Assolto per insussistenza dei fatti in tre maxiprocessi, fino a ieri più che un imputato mi ritenevo un manichino caduto nel tritacarne del giustizialismo rosso e della gogna mediatica in un’epoca storica esaurita da tempo e paragonabile, in piccolo, al Terrore giacobino.
Da oggi invece sono costretto a rivedere in senso giolittiano la mia versione sulle Toghe rosse con una chiave di lettura che vuole la legge “applicata” ai nemici e da “interpretare” per gli amici.
Per la corrente della Magistratura che si riferiva a Bertinotti e a Rifondazione Comunista in quanto esponente DC ero considerato un nemico giurato ed è logico che in passato la Toga Rossa sanremese, che sindacalmente ne faceva parte, abbia “applicato” la legge nei miei confronti trascinandomi in giudizio fino alla Cassazione.
Ma adesso abbiamo voltato pagina, è cominciato il dopoguerra con il flop del PD e della galassia di cespugli alla sua sinistra, Davigo ha stravinto le elezioni all’interno del CSM, un grillino è approdato al Ministero di via Arenula e non ci sono più i nemici di una volta (e neppure i compagni) e dunque la massima di Giolitti va aggiornata in senso evolutivo.
Oggigiorno, devo pensare, i nuovi nemici per le toghe sono quelli che non fanno tendenza, non seguono le mode e non rispettano gli stereotipi, quelli, per capirci, che mandano in tilt le memorie rigide di operatori giudiziari troppo indaffarati e che affaticano le loro menti.

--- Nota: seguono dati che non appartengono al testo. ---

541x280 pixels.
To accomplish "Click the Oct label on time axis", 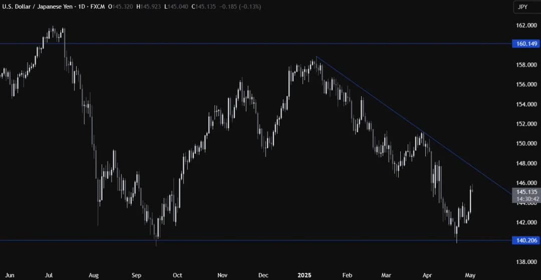I will click(177, 275).
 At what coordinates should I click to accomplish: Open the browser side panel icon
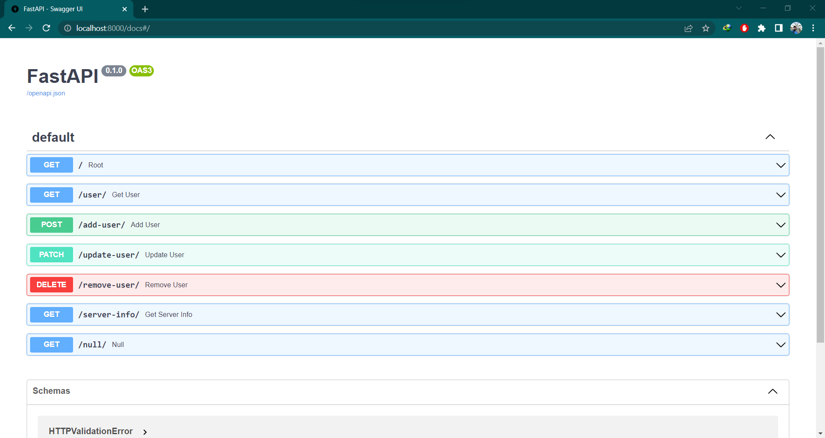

Gli amici sono tutti gli altri, quelli “socially correct”, che nel coro non stonano, che non disturbano e che galleggiano su una melassa di leggi velleitarie del “volere e non potere” e di responsabilità fumose ed evanescenti, quelli, per intenderci, che, quand’anche indagati, possono sempre beneficiare come scriminante di una “interpretazione” della legge -secondo le circostanze- o elastica, o comprensiva, o misericordiosa, o costruttiva, o empirica oppure anche filo-manageriale.
Insomma, il conformismo ha sostituito il comunismo.
Esemplare il caso del PM estemporaneo e anticonformista che posta su Facebook “Quanto è bello Garko” e che arriva fino a Palazzo dei Marescialli mentre in rete compaiono decine di altri post ben più seri e rilevanti che però nascono morti perché, appunto, nemici del conformismo e non dell’algoritmo.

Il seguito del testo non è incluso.